───── Фрагмент текста

После встречи Диас, Ибаррури и Мани отправились в Париж и затем в Москву, начать организацию бригад на мировом уровне. Бак и Маклеод также поехали в Париж, где они задержались на несколько дней, наблюдая развитие внутри коммунистической партии Франции. Бак написал также листовку озаглавленную «Защита демократии в Испании, сообщение Тима Бака с фронта», для распространения ее в Канаде после своего возвращения. Затем они вдвоем сели на судно до Нью-Йорка в Гавре. Из Нью-Йорка они поездом добрались до Торонто. На пограничном переходе Блек Рок к ним обратился репортер из «Торонто дейли стар», который сообщил, что Испания стала главной новостью в Канаде. Бак был поражен. Несмотря на работу, которую проводил Каштан и Комитет помощи Испанской демократии, он полагал, что немногие в Канаде знают или хотят знать об этом.

Бак дал репортеры эксклюзивное интервью о своем пребывании в Испании, потому что «Дейли стар» была одной немногих больших газет в Канаде с либеральной, а не глубоко консервативной репутацией. Он хотел, чтобы начальный всплеск публичности был как можно более благоприятным и обширным, и это казалось ему лучшим путем для достижения результата.

Он затем встретился с центральным комитетом коммунистической партии в Торонто и сообщил им о необходимости организации добровольческих сил. Они немедленно поддержали план. Несколько дней спустя партия собрала митинг в Торонто на Мутуал Стрит Арена. Зал был полон. После того, как Бак закончил выступление, к нему стали подходить люди и спрашивать о добровольцах. Хотя он вернулся в Канаду меньше недели назад, Бак мог видеть, что кампания организации добровольцев началась и развивается. Единственным вопросом оставался, кто отправится первым?

──────────

#### [Задания]
1 – Где, согласно фрагменту, к Баку и Маклеоду обратился репортер из «Торонто дейли стар»?
2 – Перепишите из фрагмента отрезок от слов «После встречи Диас, Ибаррури» до слов «знать об этом.» включительно.
3 – Назовите все города, упомянутые во фрагменте.

───── Исходные данные

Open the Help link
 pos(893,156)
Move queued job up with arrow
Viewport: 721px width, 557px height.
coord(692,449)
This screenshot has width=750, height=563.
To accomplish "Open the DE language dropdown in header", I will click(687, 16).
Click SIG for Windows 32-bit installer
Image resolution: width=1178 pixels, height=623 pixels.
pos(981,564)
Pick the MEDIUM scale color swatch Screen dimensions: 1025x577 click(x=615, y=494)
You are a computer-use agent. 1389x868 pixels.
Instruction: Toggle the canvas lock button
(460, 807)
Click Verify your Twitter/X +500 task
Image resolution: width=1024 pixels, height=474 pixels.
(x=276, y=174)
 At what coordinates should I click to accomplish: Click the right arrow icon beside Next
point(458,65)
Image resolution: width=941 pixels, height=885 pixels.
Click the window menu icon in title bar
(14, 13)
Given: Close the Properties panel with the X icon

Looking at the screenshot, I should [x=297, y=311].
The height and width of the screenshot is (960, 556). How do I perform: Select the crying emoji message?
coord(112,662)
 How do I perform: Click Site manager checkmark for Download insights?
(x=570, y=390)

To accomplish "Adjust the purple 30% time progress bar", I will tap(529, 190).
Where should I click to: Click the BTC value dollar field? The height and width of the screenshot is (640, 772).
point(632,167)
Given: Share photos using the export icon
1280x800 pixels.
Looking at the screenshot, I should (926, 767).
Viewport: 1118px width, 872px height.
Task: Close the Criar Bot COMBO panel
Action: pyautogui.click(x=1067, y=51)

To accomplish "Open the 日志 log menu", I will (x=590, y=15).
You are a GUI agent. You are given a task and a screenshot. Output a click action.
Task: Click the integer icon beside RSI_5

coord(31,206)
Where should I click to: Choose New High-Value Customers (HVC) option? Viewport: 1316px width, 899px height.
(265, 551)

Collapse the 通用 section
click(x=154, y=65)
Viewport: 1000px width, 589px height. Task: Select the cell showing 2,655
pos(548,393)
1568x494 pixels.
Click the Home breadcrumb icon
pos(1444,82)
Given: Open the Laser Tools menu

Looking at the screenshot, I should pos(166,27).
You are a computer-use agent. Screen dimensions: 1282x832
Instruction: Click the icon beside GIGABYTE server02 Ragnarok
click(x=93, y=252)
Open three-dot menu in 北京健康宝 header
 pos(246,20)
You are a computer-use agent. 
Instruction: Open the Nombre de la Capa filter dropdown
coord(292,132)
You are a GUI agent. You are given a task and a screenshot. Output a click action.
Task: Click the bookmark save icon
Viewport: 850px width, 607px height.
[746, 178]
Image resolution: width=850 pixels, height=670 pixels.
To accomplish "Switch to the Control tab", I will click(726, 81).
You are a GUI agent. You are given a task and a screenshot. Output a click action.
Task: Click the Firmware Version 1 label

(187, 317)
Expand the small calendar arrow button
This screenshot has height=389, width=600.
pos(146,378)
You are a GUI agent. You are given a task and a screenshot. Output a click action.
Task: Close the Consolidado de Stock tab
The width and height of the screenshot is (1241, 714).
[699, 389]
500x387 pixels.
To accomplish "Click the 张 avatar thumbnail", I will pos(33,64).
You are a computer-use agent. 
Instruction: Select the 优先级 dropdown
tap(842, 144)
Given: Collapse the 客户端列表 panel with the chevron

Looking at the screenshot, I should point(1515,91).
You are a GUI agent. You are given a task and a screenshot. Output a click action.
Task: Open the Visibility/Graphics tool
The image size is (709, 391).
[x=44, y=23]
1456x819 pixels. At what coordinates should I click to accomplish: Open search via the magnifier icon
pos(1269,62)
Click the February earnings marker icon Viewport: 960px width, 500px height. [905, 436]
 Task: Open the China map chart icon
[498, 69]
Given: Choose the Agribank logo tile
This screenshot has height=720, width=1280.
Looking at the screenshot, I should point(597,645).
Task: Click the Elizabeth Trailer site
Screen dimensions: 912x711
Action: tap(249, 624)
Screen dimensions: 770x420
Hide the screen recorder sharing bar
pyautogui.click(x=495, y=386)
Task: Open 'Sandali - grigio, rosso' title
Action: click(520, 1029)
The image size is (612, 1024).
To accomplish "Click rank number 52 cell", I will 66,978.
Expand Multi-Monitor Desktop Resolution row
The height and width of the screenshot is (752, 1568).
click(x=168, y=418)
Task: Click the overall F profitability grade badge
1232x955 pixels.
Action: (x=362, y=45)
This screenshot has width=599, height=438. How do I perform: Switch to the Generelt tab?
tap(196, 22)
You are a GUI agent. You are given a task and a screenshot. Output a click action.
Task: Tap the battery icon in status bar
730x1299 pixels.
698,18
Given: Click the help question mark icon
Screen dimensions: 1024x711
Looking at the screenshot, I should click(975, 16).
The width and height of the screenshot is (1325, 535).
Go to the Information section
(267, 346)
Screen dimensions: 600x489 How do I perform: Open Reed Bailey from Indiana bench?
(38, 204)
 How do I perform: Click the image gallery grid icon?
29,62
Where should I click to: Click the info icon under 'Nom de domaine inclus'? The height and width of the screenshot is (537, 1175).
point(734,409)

──────────

#### [Ответы по порядку]
1 – На пограничном переходе Блек Рок.

2 –
После встречи Диас, Ибаррури и Мани отправились в Париж и затем в Москву, начать организацию бригад на мировом уровне. Бак и Маклеод также поехали в Париж, где они задержались на несколько дней, наблюдая развитие внутри коммунистической партии Франции. Бак написал также листовку озаглавленную «Защита демократии в Испании, сообщение Тима Бака с фронта», для распространения ее в Канаде после своего возвращения. Затем они вдвоем сели на судно до Нью-Йорка в Гавре. Из Нью-Йорка они поездом добрались до Торонто. На пограничном переходе Блек Рок к ним обратился репортер из «Торонто дейли стар», который сообщил, что Испания стала главной новостью в Канаде. Бак был поражен. Несмотря на работу, которую проводил Каштан и Комитет помощи Испанской демократии, он полагал, что немногие в Канаде знают или хотят знать об этом.

3 – Париж, Москва, Нью-Йорк, Гавр, Торонто.